### REQUIRED ACTION
Only one stretch of the listing below is wanted: the line with "Task: Click the QQ penguin avatar icon" and all lines after it. Reproduce that stretch exactly.

### DATASET EXTRACT
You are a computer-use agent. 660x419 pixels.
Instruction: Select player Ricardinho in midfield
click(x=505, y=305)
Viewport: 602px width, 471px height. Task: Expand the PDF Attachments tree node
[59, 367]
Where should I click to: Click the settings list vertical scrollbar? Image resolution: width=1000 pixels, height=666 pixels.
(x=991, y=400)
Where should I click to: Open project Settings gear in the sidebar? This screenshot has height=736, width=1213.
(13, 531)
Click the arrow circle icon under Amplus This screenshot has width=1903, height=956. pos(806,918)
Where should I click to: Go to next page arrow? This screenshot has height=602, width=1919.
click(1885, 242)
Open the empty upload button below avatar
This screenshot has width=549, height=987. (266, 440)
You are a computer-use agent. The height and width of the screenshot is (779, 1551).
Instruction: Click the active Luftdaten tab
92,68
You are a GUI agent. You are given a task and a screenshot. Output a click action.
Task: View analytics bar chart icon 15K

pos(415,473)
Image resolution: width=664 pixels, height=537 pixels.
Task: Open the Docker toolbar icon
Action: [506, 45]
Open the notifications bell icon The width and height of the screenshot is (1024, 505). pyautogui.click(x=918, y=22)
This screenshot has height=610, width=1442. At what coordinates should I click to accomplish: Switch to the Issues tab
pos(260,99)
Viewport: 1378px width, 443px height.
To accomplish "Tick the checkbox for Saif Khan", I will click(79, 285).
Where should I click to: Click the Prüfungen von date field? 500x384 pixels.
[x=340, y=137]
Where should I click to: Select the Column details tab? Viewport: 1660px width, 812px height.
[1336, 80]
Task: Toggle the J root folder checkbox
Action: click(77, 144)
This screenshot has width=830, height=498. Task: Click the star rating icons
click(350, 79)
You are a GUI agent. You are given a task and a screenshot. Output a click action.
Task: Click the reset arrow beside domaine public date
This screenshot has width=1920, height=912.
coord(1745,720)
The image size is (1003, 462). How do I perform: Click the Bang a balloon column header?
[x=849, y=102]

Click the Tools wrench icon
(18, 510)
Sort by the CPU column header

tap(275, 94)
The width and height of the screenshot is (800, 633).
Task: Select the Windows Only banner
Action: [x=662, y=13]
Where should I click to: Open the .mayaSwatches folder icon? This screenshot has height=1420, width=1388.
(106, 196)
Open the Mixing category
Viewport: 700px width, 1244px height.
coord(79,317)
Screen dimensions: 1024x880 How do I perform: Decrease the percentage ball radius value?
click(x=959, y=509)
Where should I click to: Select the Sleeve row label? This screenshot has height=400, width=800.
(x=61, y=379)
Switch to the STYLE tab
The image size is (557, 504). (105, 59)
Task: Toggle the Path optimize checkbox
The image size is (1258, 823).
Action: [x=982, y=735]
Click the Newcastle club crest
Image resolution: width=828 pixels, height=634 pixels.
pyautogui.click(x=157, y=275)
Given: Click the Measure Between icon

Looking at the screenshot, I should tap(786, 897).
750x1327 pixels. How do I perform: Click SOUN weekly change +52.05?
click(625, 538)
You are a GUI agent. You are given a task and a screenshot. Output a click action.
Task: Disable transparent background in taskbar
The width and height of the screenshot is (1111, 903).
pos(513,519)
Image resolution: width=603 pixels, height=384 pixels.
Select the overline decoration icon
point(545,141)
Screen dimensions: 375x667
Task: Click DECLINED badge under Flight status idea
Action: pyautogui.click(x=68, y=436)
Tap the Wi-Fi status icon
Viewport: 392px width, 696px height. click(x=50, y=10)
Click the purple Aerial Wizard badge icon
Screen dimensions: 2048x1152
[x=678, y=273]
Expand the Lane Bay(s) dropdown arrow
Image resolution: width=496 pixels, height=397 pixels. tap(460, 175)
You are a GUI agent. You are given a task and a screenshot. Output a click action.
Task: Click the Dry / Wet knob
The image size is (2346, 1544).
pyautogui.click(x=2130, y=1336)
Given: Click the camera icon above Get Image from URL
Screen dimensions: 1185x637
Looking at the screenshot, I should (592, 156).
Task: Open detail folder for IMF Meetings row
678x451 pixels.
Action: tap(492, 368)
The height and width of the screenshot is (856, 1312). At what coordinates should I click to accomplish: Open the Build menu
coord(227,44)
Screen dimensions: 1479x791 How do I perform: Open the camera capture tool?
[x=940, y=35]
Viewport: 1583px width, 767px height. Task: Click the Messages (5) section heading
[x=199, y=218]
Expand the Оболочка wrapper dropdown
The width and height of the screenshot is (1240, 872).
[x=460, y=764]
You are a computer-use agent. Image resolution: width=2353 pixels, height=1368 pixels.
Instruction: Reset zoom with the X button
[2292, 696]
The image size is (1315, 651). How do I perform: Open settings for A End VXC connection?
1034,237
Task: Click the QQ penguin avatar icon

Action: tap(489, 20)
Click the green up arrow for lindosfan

### ANSWER TO THIS TASK
Task: Click the QQ penguin avatar icon

Action: tap(489, 20)
Click the green up arrow for lindosfan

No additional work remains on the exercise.